Blog Comment Copy Editing
It’s one issue whether you should edit blog articles of your own, after they have been published. It’s another issue about whether you should edit the comments of people kind enough to contribute their own thoughts.
The default position has to be “Don’t touch!” If I thought that my words would be twisted or modified after I posted a comment to a blog, I would be very hesitant to post any comments at all.
However, if someone makes a typo in a URL and posts a broken link – isn’t it reasonable for the moderator to simply correct the typo, to match the contributors original intention? After all, they can’t edit it themselves.
If that is okay, what about a misspelled word?
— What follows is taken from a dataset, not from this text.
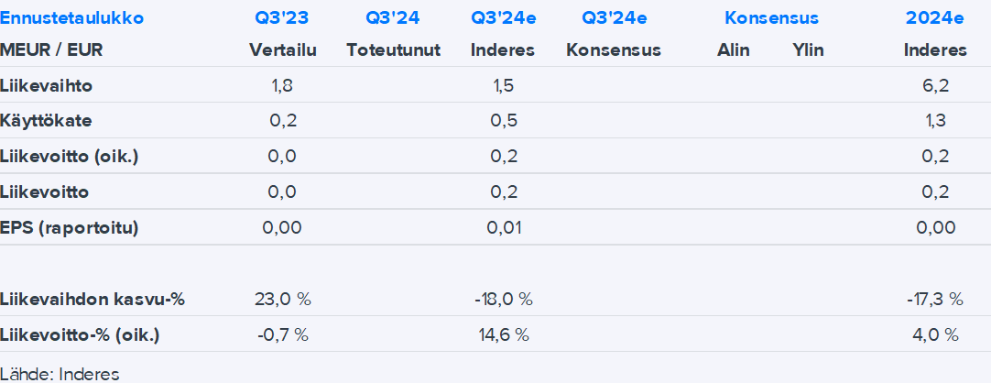991x383 pixels.
Task: Click the 23,0 % growth cell
Action: [282, 300]
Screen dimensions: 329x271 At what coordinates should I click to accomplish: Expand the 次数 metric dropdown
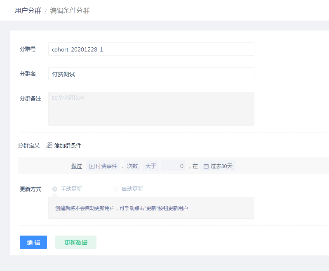[132, 166]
Should the moderator feel comfortable about correcting it?
If that is okay, what about missing parenthesis? Is it okay to put them back in?
What if the user didn’t realise the <blockquote>
tag was available, and used > symbols instead. Is it okay to update the HTML to improve the appearance and make it easier to understand what is quoted?
How far can we go here? Is it okay to reword a sentence so it doesn’t start with “And”? Is it okay to prevent the sentence from ending in a preposition?
What if someone is simply wrong or boneheaded? Can the comment be simply be deleted? Is it okay to correct the sentence to represent what they would have written if they were intelligent and informed person and had given it some thought?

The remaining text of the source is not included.